§ YOUR OBJECTIVE: Please rewrite the items below, substituting "drop-down" for every "dropdown" and leaving everything else unchanged. Omit the pictures from your answer.

-- start DATA RECORDS --

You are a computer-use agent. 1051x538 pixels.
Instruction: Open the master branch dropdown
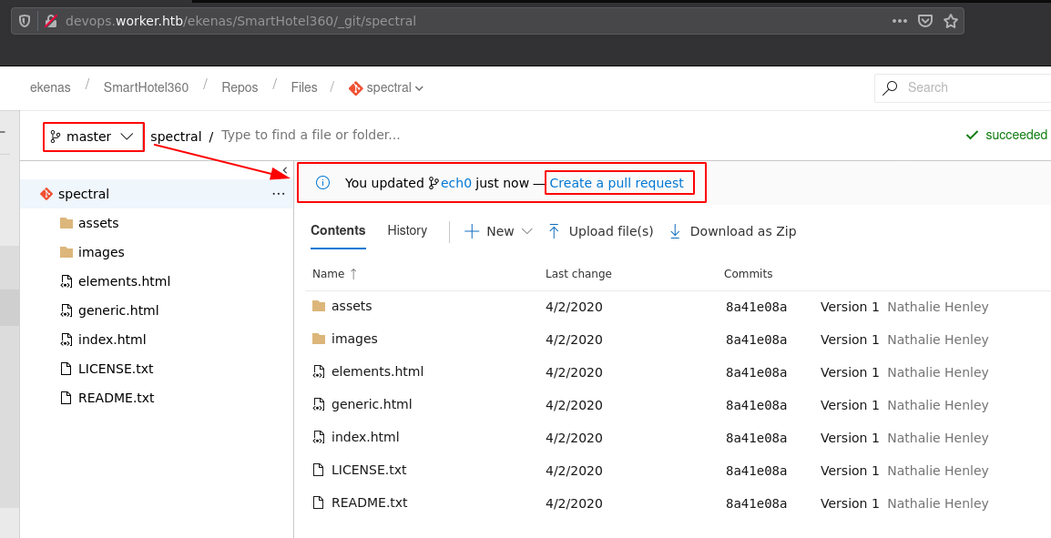93,137
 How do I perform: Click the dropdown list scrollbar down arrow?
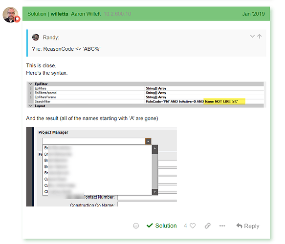[154, 192]
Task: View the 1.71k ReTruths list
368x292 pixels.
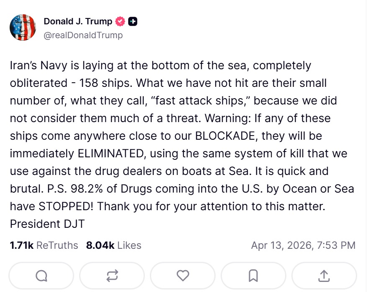Action: (44, 245)
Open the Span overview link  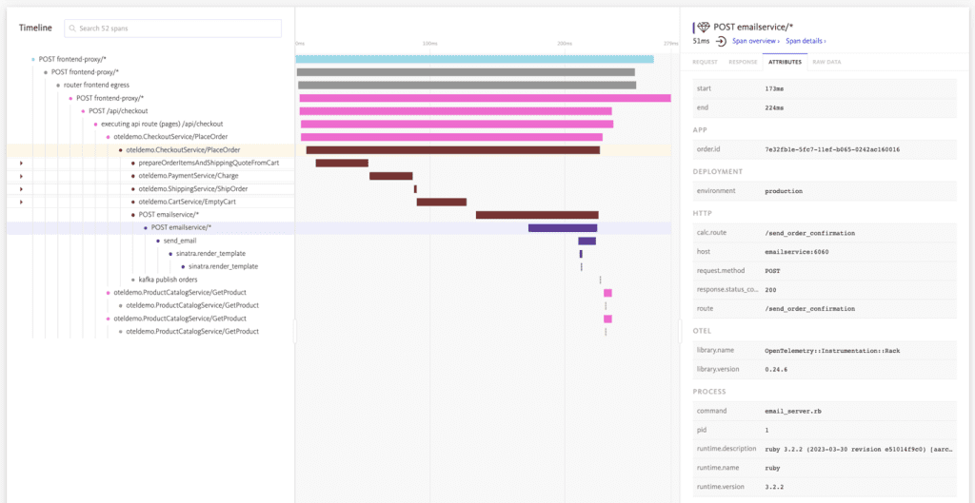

-- end DATA RECORDS --

§ SOLUTION BELOW:
You are a computer-use agent. 1051x538 pixels.
Instruction: Open the master branch drop-down
93,137
 How do I perform: Click the drop-down list scrollbar down arrow?
[154, 192]
Task: View the 1.71k ReTruths list
368x292 pixels.
Action: (44, 245)
Open the Span overview link  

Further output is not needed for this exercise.